**Input material:**
========
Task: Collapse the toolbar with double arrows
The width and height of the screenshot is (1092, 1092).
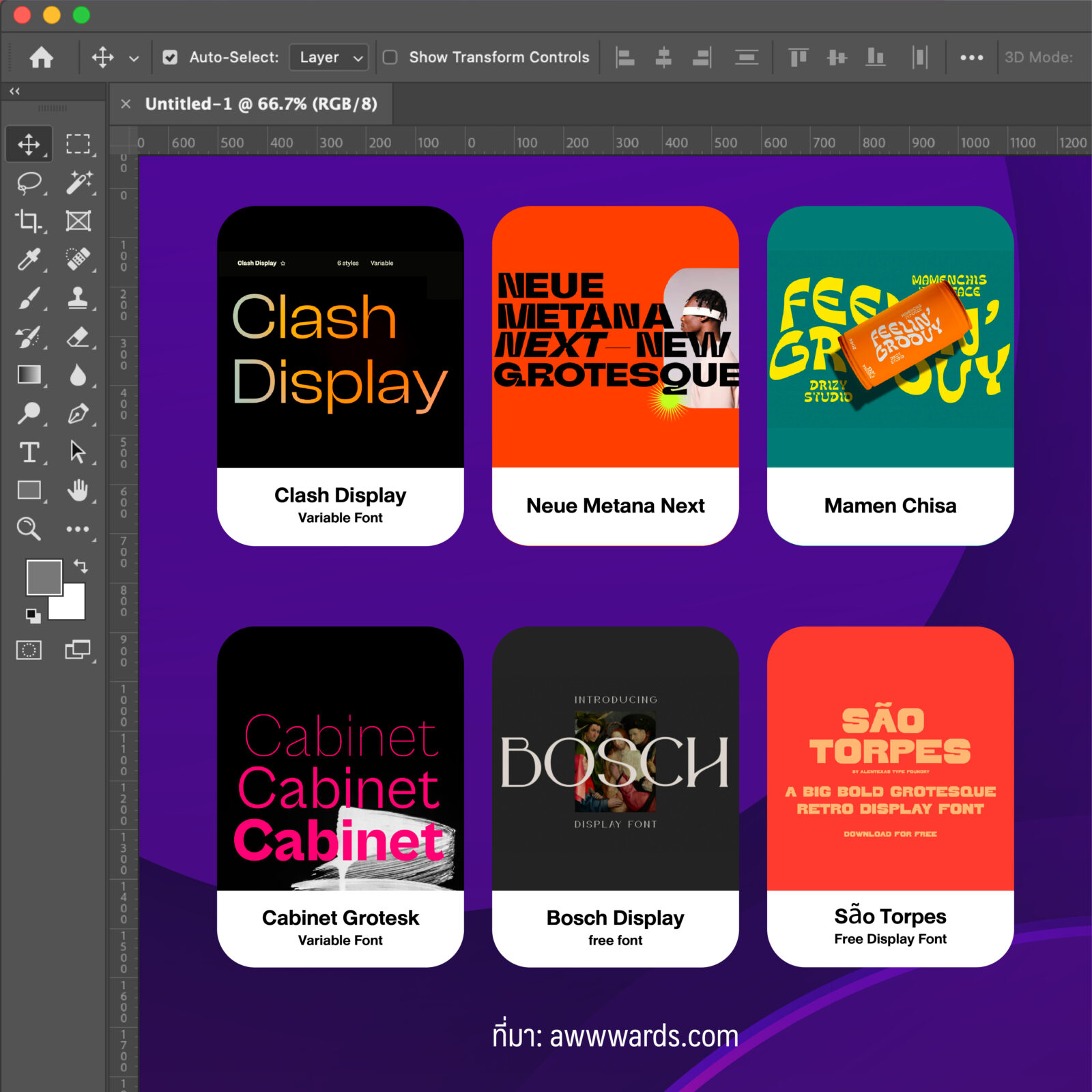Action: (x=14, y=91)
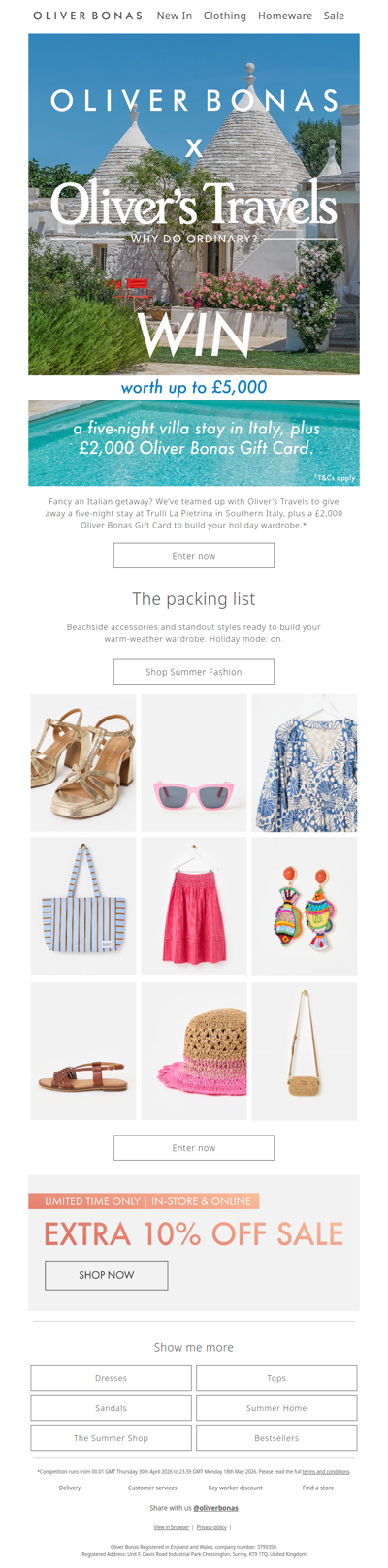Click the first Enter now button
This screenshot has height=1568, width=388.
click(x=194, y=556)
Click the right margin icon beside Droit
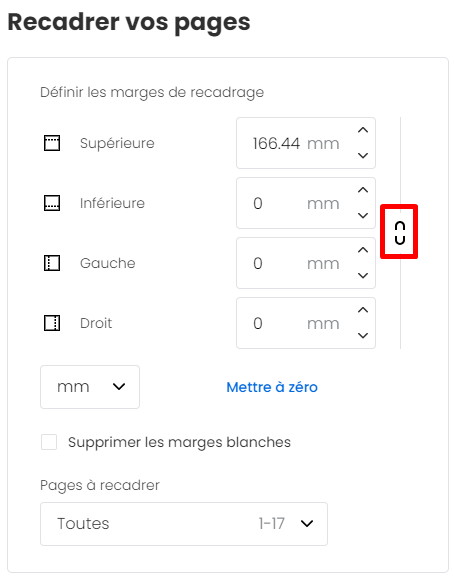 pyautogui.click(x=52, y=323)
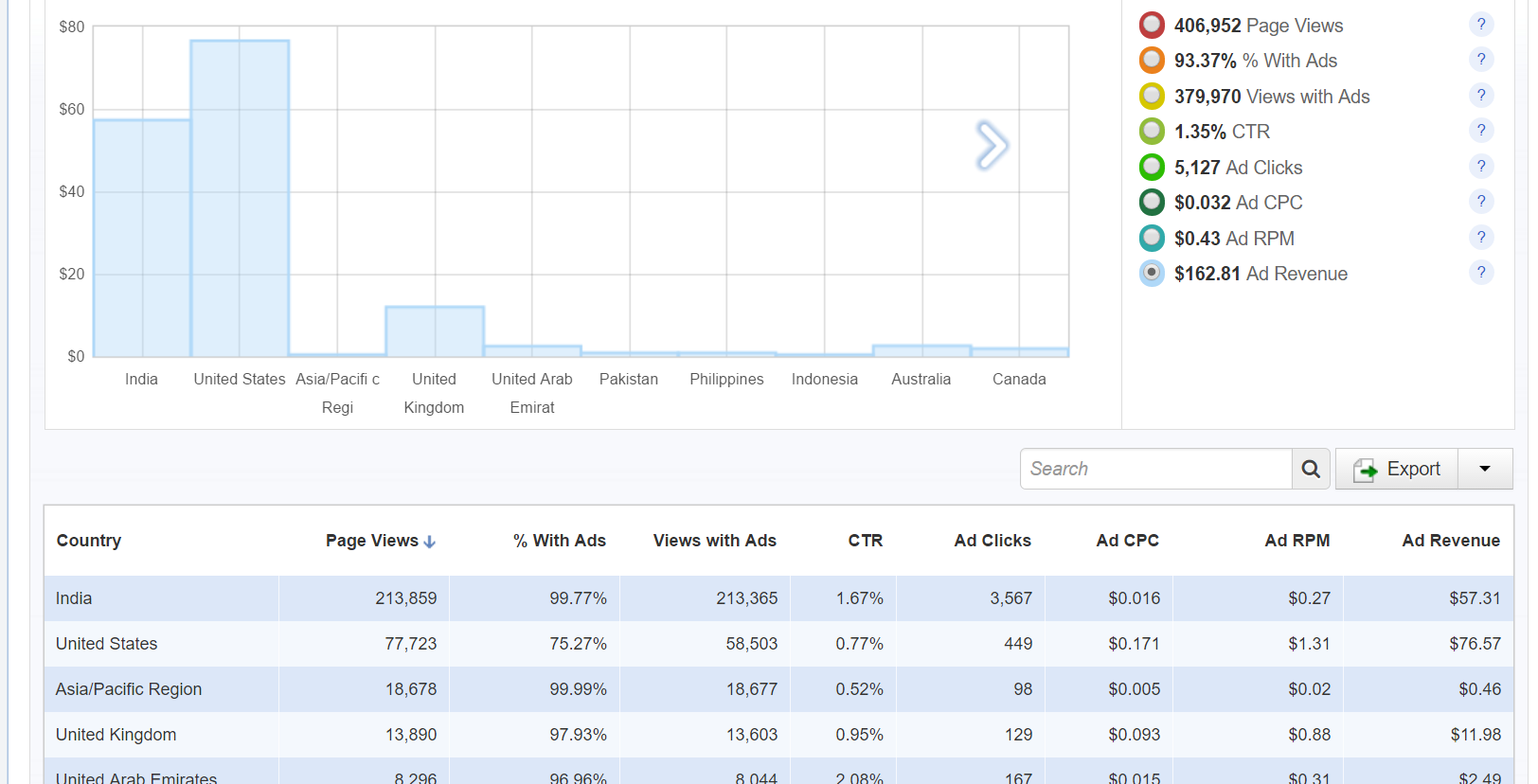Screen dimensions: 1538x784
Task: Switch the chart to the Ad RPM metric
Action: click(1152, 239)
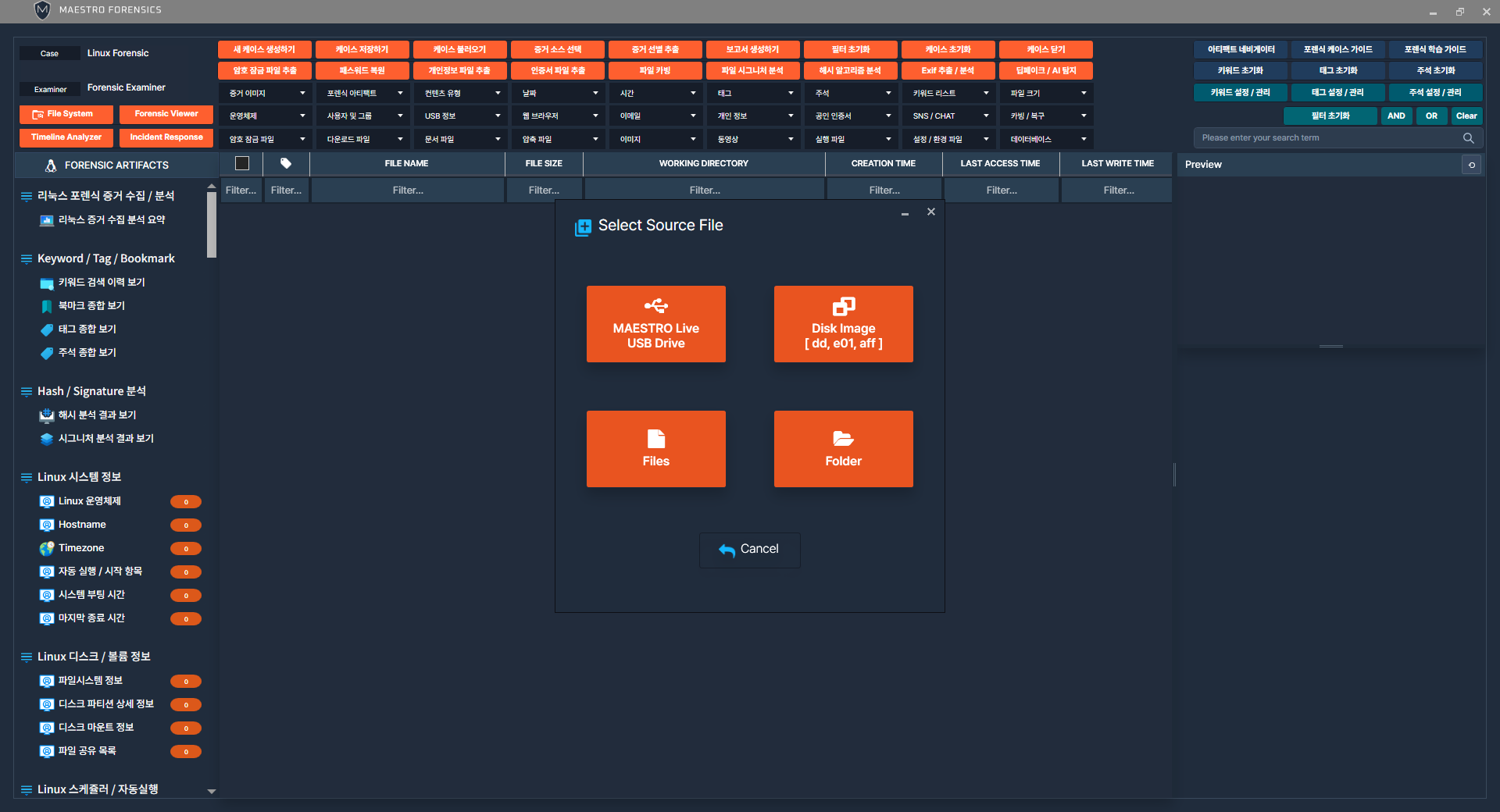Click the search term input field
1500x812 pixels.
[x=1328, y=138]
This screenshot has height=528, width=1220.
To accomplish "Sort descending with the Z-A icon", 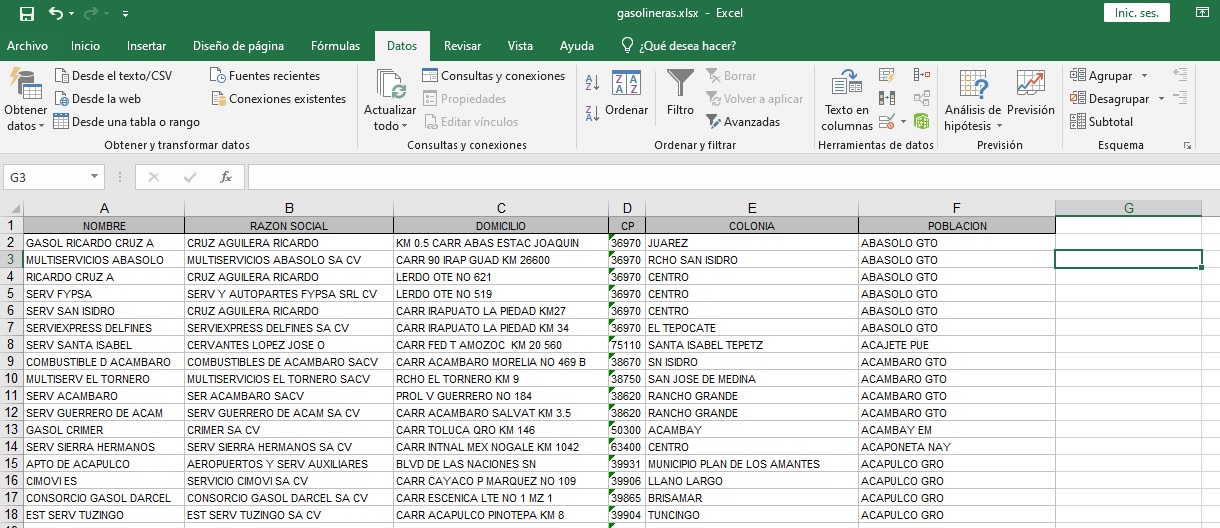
========
**Requirement:** Your answer must be exactly the lines from the one with "The width and" through the last line of the entries, both included, with no pictures; please add nothing else.

**Answer space:**
The width and height of the screenshot is (1092, 1092).
Action: (x=14, y=91)
Click the first Enter now button
This screenshot has height=1568, width=388.
click(x=194, y=556)
Click the right margin icon beside Droit
 pyautogui.click(x=52, y=323)
Screen dimensions: 1538x784
Task: Switch the chart to the Ad RPM metric
Action: click(1152, 239)
Click the search term input field
1500x812 pixels.
[x=1328, y=138]
This screenshot has height=528, width=1220.
To accomplish "Sort descending with the Z-A icon", 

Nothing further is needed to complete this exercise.